● O QUE SE PEDE
Por favor, altere o trecho do texto sobre a pátria começando em "Só acreditamos ainda" e terminando em "o último guerreiro.": troque "nacionalismo" por "patriotismo" e apresente o trecho inteiro.

● TRECHO SELECIONADO
============================================================

AGENDA CULTURAL

7.9.17

Eu e a pátria, a pátria e eu

Stendhal: “A verdadeira pátria é aquela onde encontramos o maior número de pessoas que se parecem conosco.”


Hélio Consolaro*
(07/09/2006)

Hoje, comemora-se a Independência do Brasil. Ótimo. É feriado. Haverá fanfarronice patriótica, farão elogios aos heróis nacionais, teremos desfiles militares. Os vencidos serão chamados de traidores. Construímos um auê para que a vida seja mais fácil de ser levada.

Só acreditamos ainda em nação porque o ser humano não foi globalizado completamente. Se hoje bairrismo é um sentimento ridicularizado, o nacionalismo também o será. Será coisa de bobo, porque o planeta será uno, inclusive na língua.

Criamos a patriotada porque toda aquela história existe para justificar esse nosso jeito de ser, o nosso idioma, aquela alegria de quem está no exterior e de repente encontra um brasileiro. O encontro nos traz uma grande alegria. Naquela hora, tenho o sentimento de pertencer a uma tribo.

Na verdade, nenhum país é independente, não existe o isolamento, pois tudo se relaciona com tudo, o sentimento de independência é uma arrogância. Aquele nacionalismo arraigado que produziu tantas guerras, matou tanta gente, aquele sonho besta de dominar os outros está enfraquecido. Se Deus quiser e o diabo deixar, Bush será o último guerreiro.

Às vezes, tenho a comichão de considerar o ser humano um projeto que foi abandonado pelo Criador. Assim, naqueles momentos de niilismo, passo a ombrear-me com aqueles que consideram o ser humano mau e violento por natureza, mas logo tenho uma recaída, saio do niilismo com certa pressa de quem não gosta muito dele.

Passemos, caro leitor, para o nível pessoal. Essa história de ser independente é meio esquisita, porque não me sinto assim em quase nada, pois preciso pensar nas conseqüências de minhas atitudes. Se eu fizer isso, pode acontecer aquilo. Se eu fizer aquilo, pode acontecer isso. E assim vou sendo o que os outros querem que eu seja. Nunca sou eu mesmo.

============================================================

Itens do conjunto de dados
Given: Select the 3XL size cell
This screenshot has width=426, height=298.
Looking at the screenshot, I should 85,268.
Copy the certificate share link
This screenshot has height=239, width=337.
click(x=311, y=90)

============================================================

● RESULTADO
Só acreditamos ainda em nação porque o ser humano não foi globalizado completamente. Se hoje bairrismo é um sentimento ridicularizado, o patriotismo também o será. Será coisa de bobo, porque o planeta será uno, inclusive na língua.

Criamos a patriotada porque toda aquela história existe para justificar esse nosso jeito de ser, o nosso idioma, aquela alegria de quem está no exterior e de repente encontra um brasileiro. O encontro nos traz uma grande alegria. Naquela hora, tenho o sentimento de pertencer a uma tribo.

Na verdade, nenhum país é independente, não existe o isolamento, pois tudo se relaciona com tudo, o sentimento de independência é uma arrogância. Aquele patriotismo arraigado que produziu tantas guerras, matou tanta gente, aquele sonho besta de dominar os outros está enfraquecido. Se Deus quiser e o diabo deixar, Bush será o último guerreiro.